#### [Problem to solve]
Consider the listing below. Extract exactly the lines from the line containing "Engagement Jewelry (593, 67)" to the line containing "[Open Wishlist] (32, 2402)", both included.

#### [Data provided]
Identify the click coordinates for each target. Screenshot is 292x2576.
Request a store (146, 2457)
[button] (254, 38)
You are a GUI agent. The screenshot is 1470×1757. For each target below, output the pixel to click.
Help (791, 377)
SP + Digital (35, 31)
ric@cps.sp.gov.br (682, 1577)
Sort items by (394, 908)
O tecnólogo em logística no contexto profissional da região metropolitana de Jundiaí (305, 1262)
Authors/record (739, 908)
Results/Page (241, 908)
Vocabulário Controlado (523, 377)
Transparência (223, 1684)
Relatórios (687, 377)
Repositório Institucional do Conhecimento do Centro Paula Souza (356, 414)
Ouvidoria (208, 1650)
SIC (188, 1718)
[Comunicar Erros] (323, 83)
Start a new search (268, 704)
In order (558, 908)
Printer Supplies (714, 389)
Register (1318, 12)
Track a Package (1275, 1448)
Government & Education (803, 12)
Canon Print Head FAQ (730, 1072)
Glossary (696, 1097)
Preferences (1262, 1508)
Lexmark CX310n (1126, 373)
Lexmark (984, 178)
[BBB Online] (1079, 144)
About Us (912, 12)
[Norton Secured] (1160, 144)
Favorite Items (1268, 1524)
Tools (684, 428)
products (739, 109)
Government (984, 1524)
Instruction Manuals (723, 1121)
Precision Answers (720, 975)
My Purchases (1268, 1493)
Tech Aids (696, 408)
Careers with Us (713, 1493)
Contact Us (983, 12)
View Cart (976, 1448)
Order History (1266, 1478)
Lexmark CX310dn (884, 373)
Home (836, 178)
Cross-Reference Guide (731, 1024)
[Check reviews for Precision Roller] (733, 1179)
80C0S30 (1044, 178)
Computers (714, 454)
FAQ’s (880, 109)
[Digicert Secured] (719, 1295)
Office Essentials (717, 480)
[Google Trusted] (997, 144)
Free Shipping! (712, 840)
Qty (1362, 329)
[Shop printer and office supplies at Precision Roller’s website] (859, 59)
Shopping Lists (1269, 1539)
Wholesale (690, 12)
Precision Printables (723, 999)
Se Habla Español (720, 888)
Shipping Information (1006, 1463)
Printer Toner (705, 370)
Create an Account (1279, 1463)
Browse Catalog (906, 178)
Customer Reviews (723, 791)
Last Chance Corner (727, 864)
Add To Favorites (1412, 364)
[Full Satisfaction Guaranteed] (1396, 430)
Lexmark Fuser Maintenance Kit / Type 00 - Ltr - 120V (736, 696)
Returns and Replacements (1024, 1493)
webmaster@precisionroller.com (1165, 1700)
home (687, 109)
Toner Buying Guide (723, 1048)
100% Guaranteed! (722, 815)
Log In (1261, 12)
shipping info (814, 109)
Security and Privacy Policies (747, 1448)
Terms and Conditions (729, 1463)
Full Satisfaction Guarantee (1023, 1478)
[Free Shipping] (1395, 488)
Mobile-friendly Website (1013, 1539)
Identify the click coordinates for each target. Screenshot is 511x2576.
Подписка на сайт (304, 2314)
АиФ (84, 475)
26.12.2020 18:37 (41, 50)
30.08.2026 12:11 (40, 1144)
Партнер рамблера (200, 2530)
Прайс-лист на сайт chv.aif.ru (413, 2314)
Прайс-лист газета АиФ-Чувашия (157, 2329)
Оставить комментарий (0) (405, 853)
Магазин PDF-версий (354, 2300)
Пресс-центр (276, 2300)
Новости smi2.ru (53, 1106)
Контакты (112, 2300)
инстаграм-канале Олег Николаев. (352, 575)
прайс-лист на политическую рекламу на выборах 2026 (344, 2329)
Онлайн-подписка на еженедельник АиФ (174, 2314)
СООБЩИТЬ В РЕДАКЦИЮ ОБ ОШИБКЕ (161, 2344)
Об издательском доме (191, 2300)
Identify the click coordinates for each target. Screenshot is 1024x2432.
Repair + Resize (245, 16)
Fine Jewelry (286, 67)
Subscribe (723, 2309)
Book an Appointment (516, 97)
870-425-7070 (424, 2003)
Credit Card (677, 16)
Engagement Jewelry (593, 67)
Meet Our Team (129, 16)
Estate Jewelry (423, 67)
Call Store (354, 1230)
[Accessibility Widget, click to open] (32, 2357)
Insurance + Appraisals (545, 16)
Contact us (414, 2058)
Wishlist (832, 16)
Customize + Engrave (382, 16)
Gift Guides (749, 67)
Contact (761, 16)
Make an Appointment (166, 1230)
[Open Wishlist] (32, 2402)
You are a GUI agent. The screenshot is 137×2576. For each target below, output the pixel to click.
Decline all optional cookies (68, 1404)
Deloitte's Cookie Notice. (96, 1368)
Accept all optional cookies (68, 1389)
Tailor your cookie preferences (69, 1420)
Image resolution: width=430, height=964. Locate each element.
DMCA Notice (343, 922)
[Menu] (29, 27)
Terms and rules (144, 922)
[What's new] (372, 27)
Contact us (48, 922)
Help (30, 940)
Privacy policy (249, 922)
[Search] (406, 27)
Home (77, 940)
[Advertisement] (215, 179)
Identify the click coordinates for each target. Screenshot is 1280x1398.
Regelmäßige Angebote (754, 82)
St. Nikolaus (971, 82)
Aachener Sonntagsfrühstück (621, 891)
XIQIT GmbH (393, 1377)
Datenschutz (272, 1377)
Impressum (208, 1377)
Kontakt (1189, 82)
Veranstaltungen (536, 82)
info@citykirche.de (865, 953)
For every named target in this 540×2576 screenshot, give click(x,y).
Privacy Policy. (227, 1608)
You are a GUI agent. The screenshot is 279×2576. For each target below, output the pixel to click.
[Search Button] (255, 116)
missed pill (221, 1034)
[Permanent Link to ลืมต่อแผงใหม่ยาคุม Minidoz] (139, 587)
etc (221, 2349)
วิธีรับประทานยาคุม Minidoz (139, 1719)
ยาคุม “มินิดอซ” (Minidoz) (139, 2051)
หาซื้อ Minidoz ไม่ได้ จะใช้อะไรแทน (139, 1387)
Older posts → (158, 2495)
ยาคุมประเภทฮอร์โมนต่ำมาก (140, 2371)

#### [Response area]
Engagement Jewelry (593, 67)
Meet Our Team (129, 16)
Estate Jewelry (423, 67)
Call Store (354, 1230)
[Accessibility Widget, click to open] (32, 2357)
Insurance + Appraisals (545, 16)
Contact us (414, 2058)
Wishlist (832, 16)
Customize + Engrave (382, 16)
Gift Guides (749, 67)
Contact (761, 16)
Make an Appointment (166, 1230)
[Open Wishlist] (32, 2402)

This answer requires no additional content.